E così fa il film di Haynes: inafferrabile e ineffabile, porta con sè lo spettatore, per quasi due ore e mezza, in un viaggio fantastico che non è una biografia, nè un finto documentario, nè un romanzo per immagini. Impossibile dire cosa sia I'm not there, e ancor più assurdo sarebbe il desiderio di classificarlo, di farlo rientrare in uno schema preesistente o in un genere canonizzato. Questo film in qualche modo è Bob Dylan: ci sono le sue canzoni, gemme eterne, cantate da lui in over oppure in qualche caso dagli attori; ci sono i personaggi delle sue canzoni che prendono vita e si mescolano con le altre storie e vite dylaniane, in un inestricabile e indistinguibile continuo di bellezza; ci sono le parole delle sue canzoni trasformate in battute di dialogo (ed è un peccato non poter avere il film in lingua originale, o perlomeno sottotitolato); ci sono personaggi con vite simili ma non uguali a quelle del Nostro; e ci sono, anche, rimandi, citazioni e prese per i fondelli di tutti i film e audiovisivi che hanno avuto Dylan per soggetto o per oggetto: da Don't Look Back di D. A. Pennebaker fino al recente No Direction Home di Scorsese, passando ovviamente per Pat Garrett & Billy The Kid di Sam Peckinpah. Insomma, è un nuovo tipo di racconto cinematografico: suggestioni, echi, risonanze, tracce che prendono vita sullo schermo e si fanno materia narrativa, allo stesso tempo narrando le varie fasi della vita di Dylan come nessun dannato biopic saprebbe mai fare. Meraviglioso.
Fra gli attori, difficile scegliere: Cate Blanchett, che ha vinto quest'anno la Coppa Volpi per la sua interpretazione (di un personaggio maschile), è quasi incredibile per come ha saputo fare suoi i gesti e gli atteggiamenti del Dylan più indimenticabile, ovvero quello del biennio 1965-66; c'è un bravissimo e insolito Richard Gere che interpreta Billy The Kid, Christian Bale e Heath Ledger sono molto intensi, e Charlotte Gainsbourg è struggente nel suo personaggio pieno di rimpianto e malinconia.

**Cosa fare**
Elenca tutti gli attori nominati nel testo sul film di Haynes. Per questo lavoro i dati non contano.

**Insieme di dati**
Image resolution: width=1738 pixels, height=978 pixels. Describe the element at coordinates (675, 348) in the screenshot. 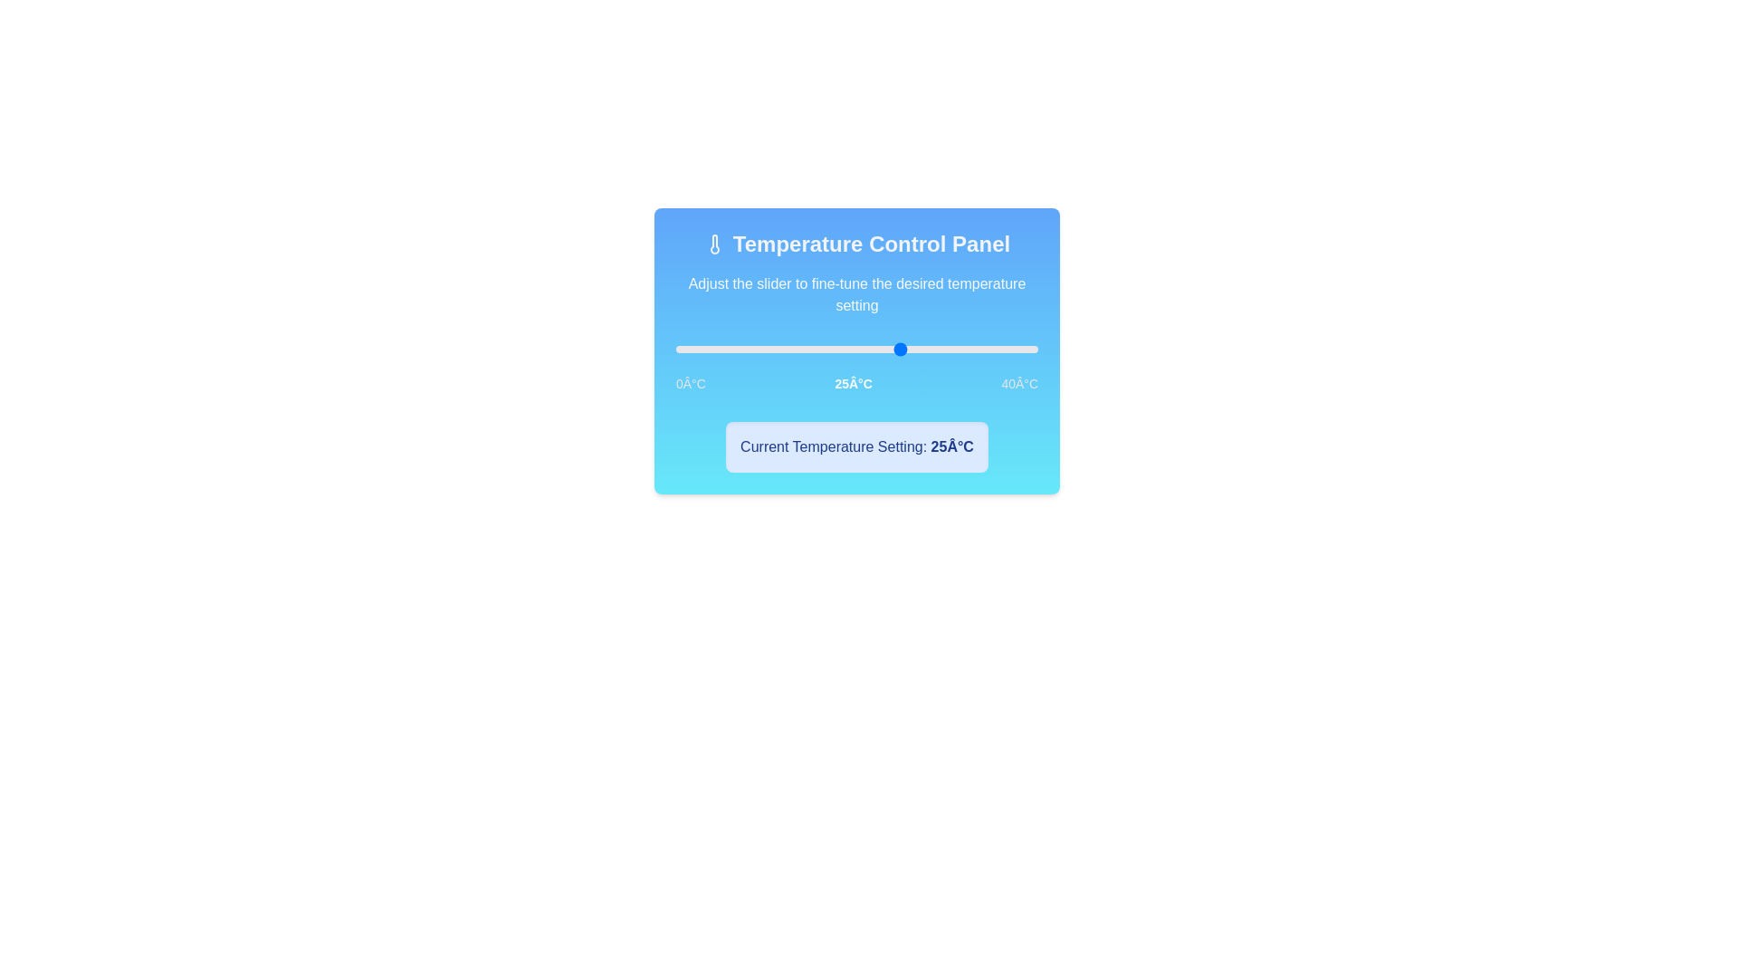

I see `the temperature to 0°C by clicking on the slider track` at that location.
* * *
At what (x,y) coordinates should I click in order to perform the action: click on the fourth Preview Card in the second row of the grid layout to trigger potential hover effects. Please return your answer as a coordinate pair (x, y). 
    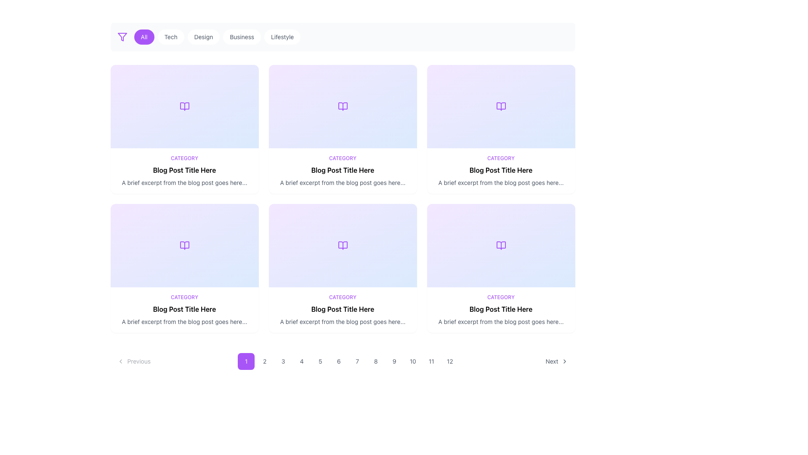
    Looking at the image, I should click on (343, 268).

**Soluzione**
Cate Blanchett, Richard Gere, Christian Bale, Heath Ledger, Charlotte Gainsbourg